Introduction to Jcseg
Jcseg is a lightweight Chinese word segmentation tool that is developed based on the mmseg algorithm. It not only performs segmentation but also includes features such as keyword extraction, key phrase extraction, key sentence extraction, and automatic article summarization. A Jetty-based web server is provided, facilitating HTTP calls directly from various programming languages. Furthermore, Jcseg offers the latest version support for Lucene, Solr, and Elasticsearch/OpenSearch segmentation interfaces.
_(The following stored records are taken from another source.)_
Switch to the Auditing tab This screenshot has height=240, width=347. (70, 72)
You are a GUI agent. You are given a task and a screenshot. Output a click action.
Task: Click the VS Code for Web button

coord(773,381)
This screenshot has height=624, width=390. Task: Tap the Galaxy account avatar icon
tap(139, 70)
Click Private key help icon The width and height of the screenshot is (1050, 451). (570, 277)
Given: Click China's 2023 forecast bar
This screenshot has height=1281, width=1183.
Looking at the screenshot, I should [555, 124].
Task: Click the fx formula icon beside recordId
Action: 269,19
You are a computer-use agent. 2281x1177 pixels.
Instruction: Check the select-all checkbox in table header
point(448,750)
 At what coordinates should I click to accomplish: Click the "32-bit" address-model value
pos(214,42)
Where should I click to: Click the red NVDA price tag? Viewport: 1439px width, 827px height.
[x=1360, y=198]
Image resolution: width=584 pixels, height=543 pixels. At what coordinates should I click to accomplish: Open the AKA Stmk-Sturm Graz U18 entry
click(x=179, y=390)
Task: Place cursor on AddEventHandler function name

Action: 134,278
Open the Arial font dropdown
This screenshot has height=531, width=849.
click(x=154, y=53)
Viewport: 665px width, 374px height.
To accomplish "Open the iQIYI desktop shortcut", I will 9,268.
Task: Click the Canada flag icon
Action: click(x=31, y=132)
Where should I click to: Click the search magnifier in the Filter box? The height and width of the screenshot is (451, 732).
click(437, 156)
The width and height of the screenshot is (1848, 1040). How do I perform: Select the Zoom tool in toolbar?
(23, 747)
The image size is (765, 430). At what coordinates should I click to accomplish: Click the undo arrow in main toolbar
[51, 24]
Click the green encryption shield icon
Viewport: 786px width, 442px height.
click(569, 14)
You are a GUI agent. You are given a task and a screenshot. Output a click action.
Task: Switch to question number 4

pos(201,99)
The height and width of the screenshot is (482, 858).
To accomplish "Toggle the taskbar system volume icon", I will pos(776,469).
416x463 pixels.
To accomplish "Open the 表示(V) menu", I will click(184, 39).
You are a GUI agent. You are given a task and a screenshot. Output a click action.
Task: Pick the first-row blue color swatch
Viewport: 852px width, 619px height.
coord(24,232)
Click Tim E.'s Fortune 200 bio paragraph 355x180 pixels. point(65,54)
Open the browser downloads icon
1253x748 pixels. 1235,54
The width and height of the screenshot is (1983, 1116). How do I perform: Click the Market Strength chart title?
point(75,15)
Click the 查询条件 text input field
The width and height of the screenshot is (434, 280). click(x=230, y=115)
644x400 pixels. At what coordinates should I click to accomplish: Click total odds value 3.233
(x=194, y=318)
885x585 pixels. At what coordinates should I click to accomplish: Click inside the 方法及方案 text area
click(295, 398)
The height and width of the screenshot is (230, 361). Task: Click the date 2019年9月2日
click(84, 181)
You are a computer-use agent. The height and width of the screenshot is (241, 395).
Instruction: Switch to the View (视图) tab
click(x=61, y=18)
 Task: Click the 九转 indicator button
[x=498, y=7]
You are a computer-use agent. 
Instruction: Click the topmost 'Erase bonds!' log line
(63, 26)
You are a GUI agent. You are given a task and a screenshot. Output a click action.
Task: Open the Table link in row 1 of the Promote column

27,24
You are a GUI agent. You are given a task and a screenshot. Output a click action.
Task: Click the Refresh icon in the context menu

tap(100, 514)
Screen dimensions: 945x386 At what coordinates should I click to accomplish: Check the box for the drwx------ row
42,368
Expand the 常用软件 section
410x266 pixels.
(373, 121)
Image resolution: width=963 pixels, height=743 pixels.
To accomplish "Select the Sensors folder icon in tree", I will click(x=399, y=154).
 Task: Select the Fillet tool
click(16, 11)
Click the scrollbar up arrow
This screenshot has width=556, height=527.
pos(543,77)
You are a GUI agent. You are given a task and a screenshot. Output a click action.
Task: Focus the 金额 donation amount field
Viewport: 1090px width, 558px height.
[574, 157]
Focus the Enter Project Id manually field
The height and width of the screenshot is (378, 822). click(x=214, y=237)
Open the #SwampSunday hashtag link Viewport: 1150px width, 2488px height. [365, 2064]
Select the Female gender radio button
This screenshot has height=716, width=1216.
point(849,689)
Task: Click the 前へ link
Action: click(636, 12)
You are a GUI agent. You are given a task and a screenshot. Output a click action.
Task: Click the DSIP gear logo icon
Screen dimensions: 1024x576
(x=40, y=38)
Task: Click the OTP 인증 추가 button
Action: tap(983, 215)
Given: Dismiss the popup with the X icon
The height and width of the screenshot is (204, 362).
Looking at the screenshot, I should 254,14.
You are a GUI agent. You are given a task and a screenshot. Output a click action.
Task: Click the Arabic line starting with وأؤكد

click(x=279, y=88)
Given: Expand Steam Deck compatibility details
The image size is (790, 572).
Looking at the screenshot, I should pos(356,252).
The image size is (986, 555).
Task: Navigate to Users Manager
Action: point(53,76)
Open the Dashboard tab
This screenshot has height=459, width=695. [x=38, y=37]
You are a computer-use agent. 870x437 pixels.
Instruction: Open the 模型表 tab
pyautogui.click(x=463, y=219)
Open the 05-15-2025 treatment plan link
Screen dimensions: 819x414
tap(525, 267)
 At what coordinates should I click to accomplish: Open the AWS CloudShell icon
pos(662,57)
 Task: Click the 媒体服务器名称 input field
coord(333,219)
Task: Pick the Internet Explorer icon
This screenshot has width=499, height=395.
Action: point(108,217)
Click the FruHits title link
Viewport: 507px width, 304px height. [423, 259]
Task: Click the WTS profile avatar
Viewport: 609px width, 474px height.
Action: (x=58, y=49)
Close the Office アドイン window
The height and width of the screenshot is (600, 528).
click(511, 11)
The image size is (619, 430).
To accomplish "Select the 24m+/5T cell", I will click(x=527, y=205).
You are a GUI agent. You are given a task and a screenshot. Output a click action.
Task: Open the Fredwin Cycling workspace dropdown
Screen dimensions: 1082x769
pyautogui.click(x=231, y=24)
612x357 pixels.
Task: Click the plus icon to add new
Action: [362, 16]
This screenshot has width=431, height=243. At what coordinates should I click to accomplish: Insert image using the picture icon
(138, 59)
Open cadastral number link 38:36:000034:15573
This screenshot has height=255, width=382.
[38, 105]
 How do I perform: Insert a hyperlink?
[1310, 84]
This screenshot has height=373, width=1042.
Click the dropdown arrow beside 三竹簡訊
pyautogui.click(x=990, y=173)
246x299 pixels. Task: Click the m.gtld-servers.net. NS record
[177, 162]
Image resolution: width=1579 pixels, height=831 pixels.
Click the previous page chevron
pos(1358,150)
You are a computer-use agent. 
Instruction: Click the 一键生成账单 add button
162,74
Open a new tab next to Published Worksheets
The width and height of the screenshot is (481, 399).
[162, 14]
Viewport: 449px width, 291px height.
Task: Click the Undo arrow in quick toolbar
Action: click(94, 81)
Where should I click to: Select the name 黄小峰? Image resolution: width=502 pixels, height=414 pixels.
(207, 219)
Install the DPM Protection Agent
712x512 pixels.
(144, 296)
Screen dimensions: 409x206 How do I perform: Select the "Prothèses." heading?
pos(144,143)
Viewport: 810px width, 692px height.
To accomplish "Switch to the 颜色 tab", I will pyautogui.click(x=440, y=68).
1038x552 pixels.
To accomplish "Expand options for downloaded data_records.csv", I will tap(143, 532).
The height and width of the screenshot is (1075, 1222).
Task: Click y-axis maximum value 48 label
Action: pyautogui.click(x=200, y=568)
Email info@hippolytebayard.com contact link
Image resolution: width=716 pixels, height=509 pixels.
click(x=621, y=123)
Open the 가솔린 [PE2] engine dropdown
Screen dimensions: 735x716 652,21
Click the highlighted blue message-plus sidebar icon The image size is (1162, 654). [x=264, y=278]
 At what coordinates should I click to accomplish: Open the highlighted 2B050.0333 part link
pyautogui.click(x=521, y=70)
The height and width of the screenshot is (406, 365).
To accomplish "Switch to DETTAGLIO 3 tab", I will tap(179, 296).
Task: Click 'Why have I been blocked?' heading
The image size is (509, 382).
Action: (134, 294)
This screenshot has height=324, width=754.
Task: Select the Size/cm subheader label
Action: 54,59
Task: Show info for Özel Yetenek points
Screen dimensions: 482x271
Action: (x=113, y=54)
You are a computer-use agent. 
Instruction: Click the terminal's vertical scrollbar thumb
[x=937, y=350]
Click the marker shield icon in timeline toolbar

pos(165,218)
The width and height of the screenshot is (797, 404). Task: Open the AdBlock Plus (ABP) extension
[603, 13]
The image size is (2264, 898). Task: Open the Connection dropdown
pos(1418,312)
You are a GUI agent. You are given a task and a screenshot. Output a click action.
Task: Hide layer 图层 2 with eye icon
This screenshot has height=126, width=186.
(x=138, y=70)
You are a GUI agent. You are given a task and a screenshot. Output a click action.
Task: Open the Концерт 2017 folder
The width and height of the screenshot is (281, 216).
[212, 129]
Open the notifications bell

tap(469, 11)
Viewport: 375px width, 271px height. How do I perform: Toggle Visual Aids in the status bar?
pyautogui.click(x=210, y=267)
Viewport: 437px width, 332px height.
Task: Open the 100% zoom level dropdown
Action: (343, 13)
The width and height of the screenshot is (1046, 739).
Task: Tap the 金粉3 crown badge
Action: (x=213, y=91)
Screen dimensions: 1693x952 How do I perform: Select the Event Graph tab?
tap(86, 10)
A configuration file, jcseg.properties, allows quick setup tailored to different scenarios, such as setting the maximum match word length, enabling Chinese name recognition, and adding synonyms or pinyin.
Core Features of Jcseg
- Chinese Segmentation: Utilizes mmseg algorithm along with Jcseg's proprietary optimization, offering seven segmentation modes.
- Keyword Extraction: Based on the TextRank algorithm.
- Key Phrase Extraction: Also utilizes the TextRank algorithm.
- Key Sentence Extraction: Another feature powered by the TextRank algorithm.
- Automatic Article Summarization: Employs a combination of BM25 and TextRank algorithm.
- Part-of-Speech Tagging: Uses a lexicon and rudimentary statistical disambiguation, though not recommended where high accuracy is essential.
- Named Entity Recognition: Identifies various entities such as email addresses, URLs, mobile numbers, locations, personal names, currency, and more using a lexicon and statistical disambiguation.
- RESTful API: Embedded Jetty server offers high-performance HTTP interfaces with standardized JSON output for easy access across different languages.
Chinese Word Segmentation in Jcseg
Segmentation Modes
- Simple Mode: Fast FMM algorithm suitable for speed-critical scenarios.
- Complex Mode: Offers high disambiguation with an accuracy rate of 98.41%.
- Detect Mode: Returns only existing lexicon entries, suitable for particular applications.
- Most Mode: Fine-grained segmentation designed for retrieval.
- Delimiter Mode: Segments entries based on a given character, default is space, useful for specific applications.
- NLP Mode: An extension of the complex mode with specialized recognition extensions for emails, mobile numbers, URLs, etc.
- N-gram Mode: A universal n-gram segmentation for CJK and Latin characters.
Features of Segmentation
- Supports custom lexicons with directory-based management.
- Allows the mixing of simplified and traditional Chinese in lexicons.
- Fusion of synonyms and pinyin add-ons for enhanced text analysis and retrieval.
- Recognizes Chinese numbers and fractions and converts them into Arabic numerals.
- Supports mixed-language word recognition and segmentation, including complex English terms.
- Provides extra features like intelligent segmentation of special characters and punctuation, stop word filtering, and automatic reloading of updated lexicons.
Quick Experience of Jcseg
Users can test Jcseg from the terminal by compiling the code and running the Jcseg core jar file. They can experiment with different segmentation algorithms by entering specific commands, such as :seg_mode
, :keywords
, :keyphrase
, etc., in the terminal.
Jcseg Maven Repository
To include Jcseg in a Maven project, users can add dependencies for core functionalities and servers like jcseg-core, jcseg-analyzer, jcseg-elasticsearch, jcseg-opensearch, and jcseg-server by specifying the repository details in the pom.xml file.
Jcseg Lucene and Solr Interfaces
-
Lucene Interface:
- Import the Jcseg core and analyzer jar files.
- The segmenting code example demonstrates how to instantiate a Jcseg analyzer and customize configurations like synonym and pinyin additions.
-
Solr Interface:
- Copy the necessary jar files to the Solr library directory.
- Update
scheme.xml
with the appropriate field type configurations, specifying the segmentation mode needed (complex, simple, detect, or search).
With its rich feature set and flexibility, Jcseg facilitates advanced text analysis and processing for various Chinese language applications, offering robust support for developers through its configuration and interface support for popular search and indexing platforms.